3. The system and the method provided by the invention have certain significance on the aspects of continuous safe production and engineering, realize continuous production, rapid and efficient conversion and high selectivity of clethodim, achieve the total yield of about 98 percent and the content of clethodim of about 95 percent, and have higher economic, environmental and social benefits.
Drawings
FIG. 1 is a flow diagram of a system for the continuous synthesis of clethodim according to the present invention.
FIG. 2 is a front view of a micro-structured hybrid chip of microchannel reactor I of the present invention.
FIG. 3 is a front view of a reaction chip of microchannel reactor I and microchannel reactor II according to the present invention.
In the figure, 1-metering pump; 2-microchannel reactor I; 3-microchannel reactor II; 4-product collector.
Detailed Description
The invention will be further illustrated and described with reference to practice of the invention.
The raw materials of the invention, namely the trione, the chloramine and the reagent are all purchased from the market, and the invention is not detailed.
As shown in fig. 1, a flow diagram of a system for the continuous synthesis of clethodim for use in examples 1-9 of the present invention; the system comprises a micro-channel reactor I, a micro-channel reactor II and a product collector which are sequentially connected in series; the microchannel reactor I and the microchannel reactor II are both provided with heat exchange devices; the product collector is a collection kettle; the system also comprises two metering pumps 1; and the two metering pumps are communicated with the inlet of the micro-channel reactor I.
The I channel structure of the microchannel reactor is formed by alternately arranging rhombic grooves and rhombic grooves with cylindrical turbulence, and the inner diameter of the microchannel is 0.1-3 mm.
The channel structure of the microchannel reactor II is arranged in a Z shape or a zigzag shape, and the inner diameter of the microchannel is 0.2-5 mm.
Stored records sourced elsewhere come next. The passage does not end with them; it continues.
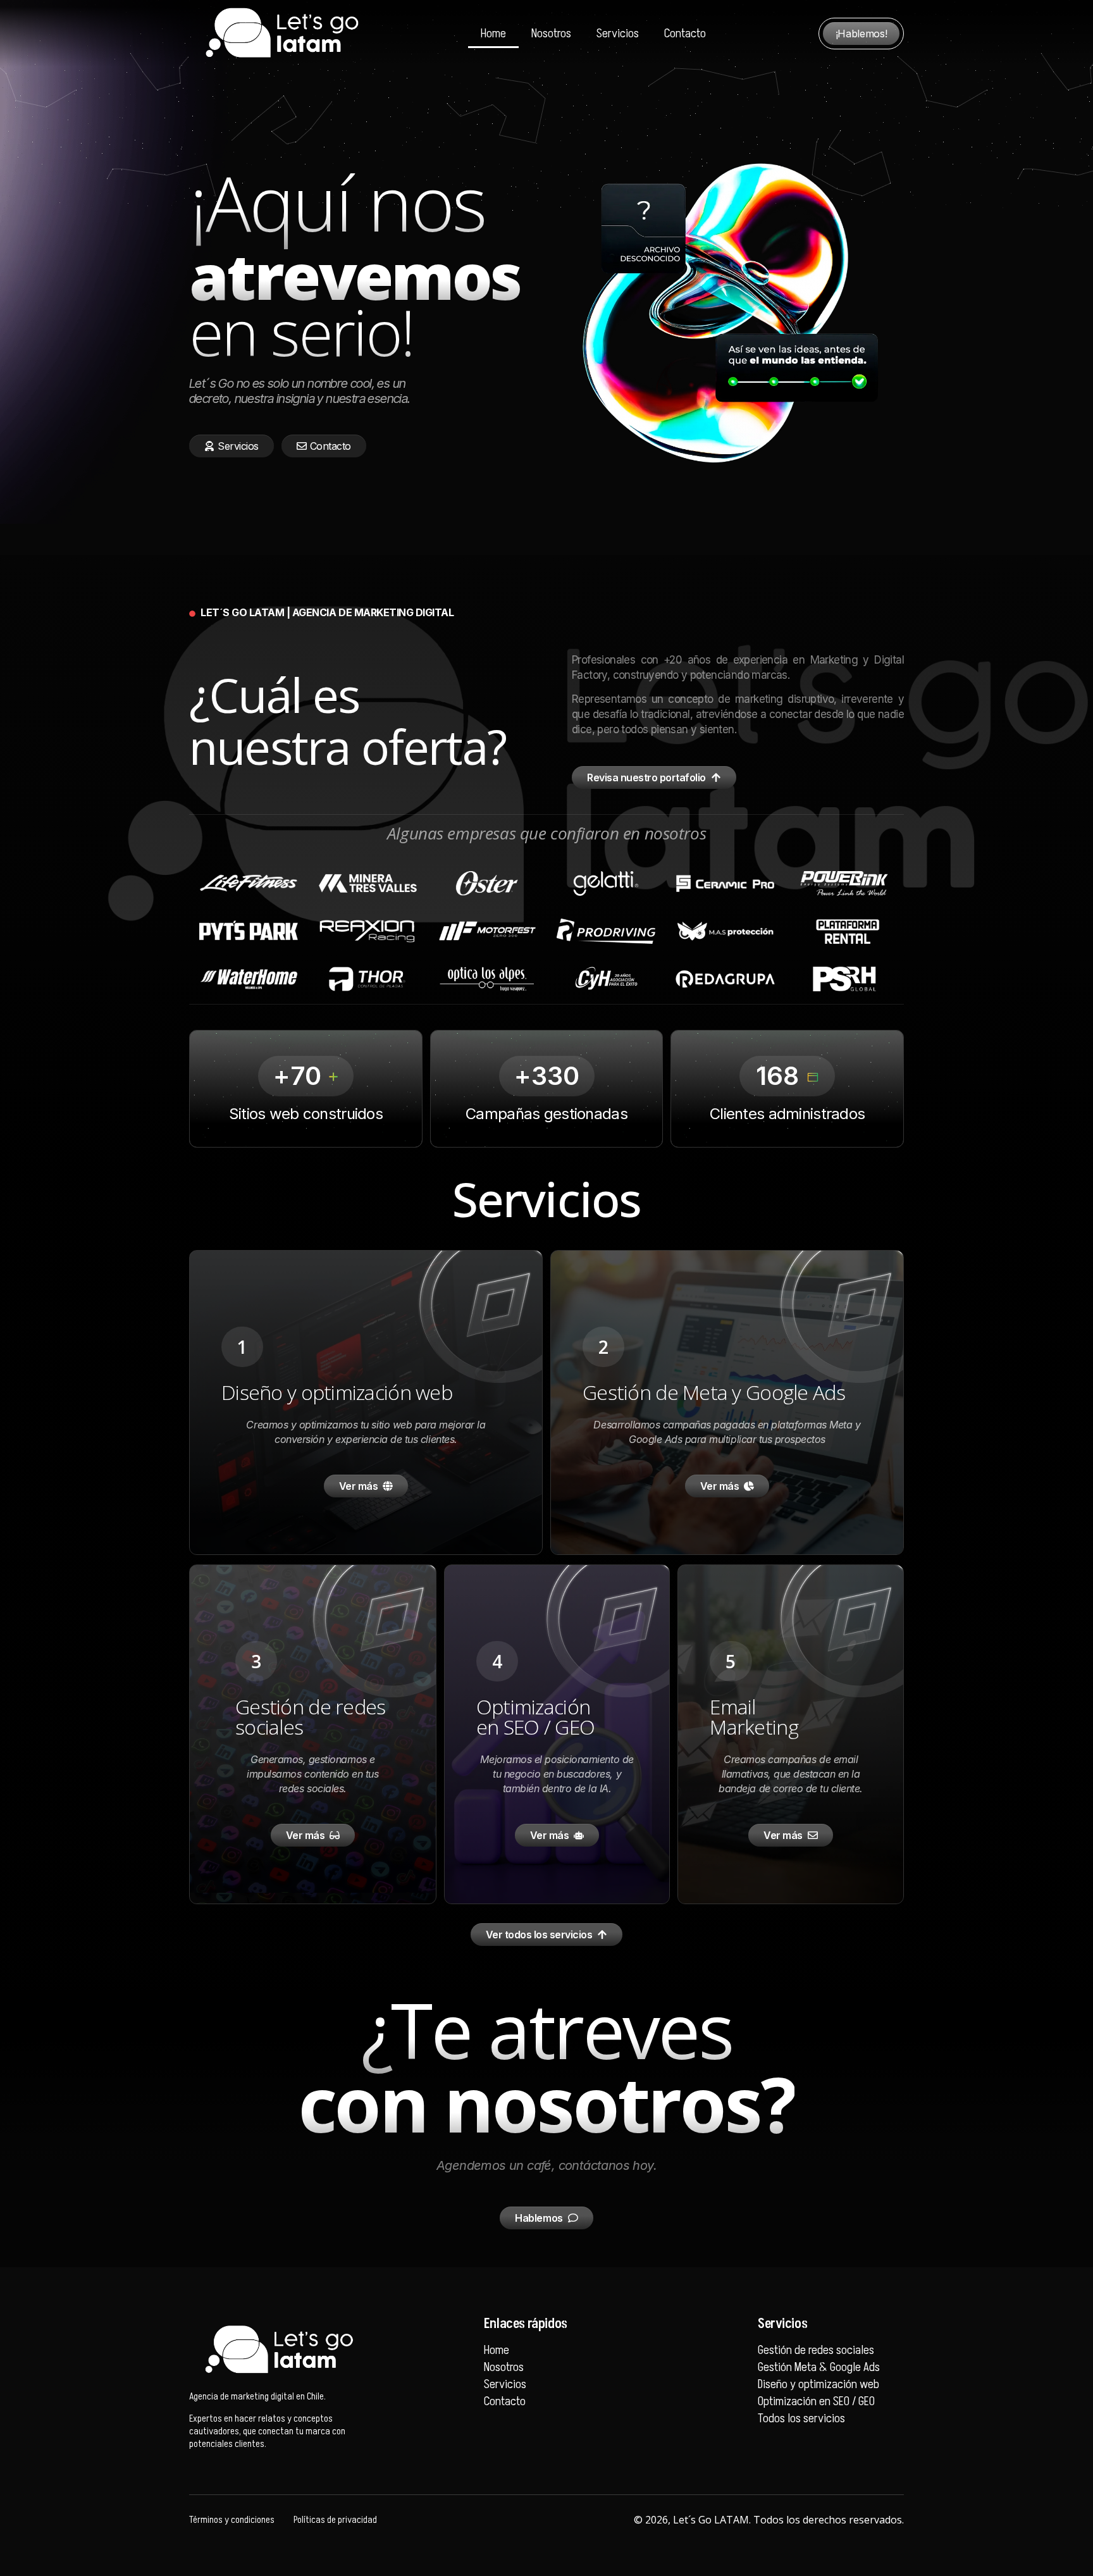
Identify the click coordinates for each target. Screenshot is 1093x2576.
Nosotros (551, 33)
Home (493, 33)
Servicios (617, 33)
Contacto (685, 33)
The microchannel of the microchannel reactor I and the microchannel reactor II is made of 316 stainless steel; the volume of the microchannel reactor II is larger than that of the microchannel reactor I.
Example 1
The chloramine (purity: 93.8%) and the trihydroxy ketone (purity: 94.0%) are used as raw materials, and the ethanol is used as a solvent. Dissolving the trione in ethanol to prepare the ethanol solution of the trione with the content of the trione of 50wt percent. The chloramine and the ethanol solution of the refined trione are respectively pumped and fed at the flow rates of 4ml/min and 20ml/min for 5min, and the feeding amounts are respectively: 21.9g (0.19mol) of chloramine and 91.8g (0.16mol) of ethanol solution of the refined trione, and the feeding molar ratio of the chloramine to the refined trione is 1.19. The two raw materials are intensively mixed and reacted in a parallel microchannel reactor I with a channel hydraulic diameter of 0.5mm and a liquid holding volume of 7.2 ml; the reaction mass was further mixed and reacted in microchannel reactor II with a total residence time of 43 seconds for the reaction mass in both reactors. And meanwhile, controlling the reaction temperature of the microchannel reactor I and the microchannel reactor II to be 75 ℃, enabling the product to enter a collector, cooling to 20-25 ℃, adding dilute hydrochloric acid, separating a water phase, washing an organic phase to be neutral, and performing decompression and desolventization to obtain 56.9g of the product. Detecting with Agilent 1260 liquid chromatograph with C-18 chromatographic column and GB22614-2008 to determine product content. After analysis: the concentration of the protamine is 0.7 percent, and the concentration of the clethodim is 96.5 percent. Conversion rate (raw material refined trione mass-product total mass x product refined trione concentration)/(raw material refined trione mass) x 100%
Yield ═ yield (total mass of product × clethodim concentration)/(mass of raw material refined trione × 359.91/270.39) × 100% refined trione conversion ═ (91.8 × 50% × 94% -56.9 × 0.7%)/(91.8 × 50% × 94%)/(91.8 × 50% × 100% > × 99.1% clethodim yield ═ 56.9 × 96.5%)/(91.8 × 50% × 94% × 359.91/270.39) × 95.6%
Examples 2 to 4
Using the same continuous clethodim synthesis system as in example 1, the protamine was dissolved in ethanol to give an ethanol solution containing 50 wt% of protamine. The difference from the embodiment 1 is that: the molar ratio of the chloramine to the refined trione is 1.15, the flow rate of the refined trione is 40ml/min, the flow rate of the chloramine is 8ml/min, and the total reaction residence time of materials in the microchannel reactors I and II is 22 seconds. In the reaction process, the reaction temperatures of the microchannel reactors I and II are the same, and the reaction temperatures are controlled to be 55 ℃, 65 ℃ and 70 ℃ respectively in examples 2-4, and the results of the products are shown in Table 1 respectively.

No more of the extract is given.